“You’re given four Excel files as a data source.” “I will be working with Big Data.” Acceptable. Most real-world data science doesn’t start clean, scalable, or even connected. It starts exactly like this—fragmented files, inconsistent schemas, and unclear definitions. The value isn’t just in modeling. It’s in turning messy inputs into something structured, reliable, and actually usable. That’s where the work happens. #DataScience #DataEngineering #Analytics #ETL #BigData #SQL #Python #DataCleaning #BusinessIntelligence
Week/months/years of work only to hear “Can I get that in an Excel file?” 😅🤦 The truth is Excel has played and will continue to play a role in the data world.

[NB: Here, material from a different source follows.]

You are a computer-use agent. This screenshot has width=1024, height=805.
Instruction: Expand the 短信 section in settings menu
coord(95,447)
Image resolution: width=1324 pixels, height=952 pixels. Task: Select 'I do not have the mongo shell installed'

Better to accept and enable uses of it where appropriate than to fight it across the board. I find it particularly useful for mapping/override tables that customers can manage through Box/OneDrive.

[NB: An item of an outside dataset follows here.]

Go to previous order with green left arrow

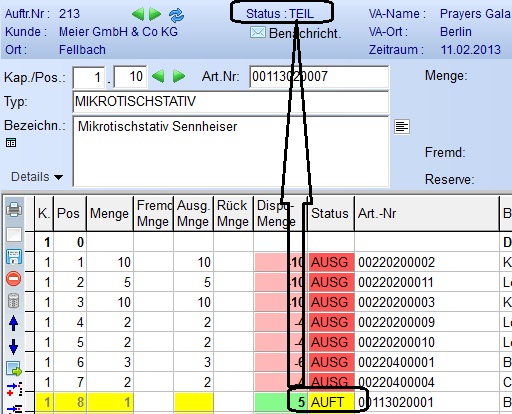[138, 14]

Completely agree. Data engineering and ETL play a critical role in standardizing disparate sources and ensuring data quality before any meaningful analytics can happen.
Agreed. The ability to transform disparate data into something usable for analysis and model evaluation is consistently undervalued. In practice, this isn’t just a technical gap. It is a governance failure. Poorly structured or unvetted data doesn’t just produce weak models; it creates downstream risk, wasted resources, and false confidence in decision-making. “Garbage in, garbage out” is still undefeated. Data quality is not ancillary. It is foundational. And Excel is not a data storage system.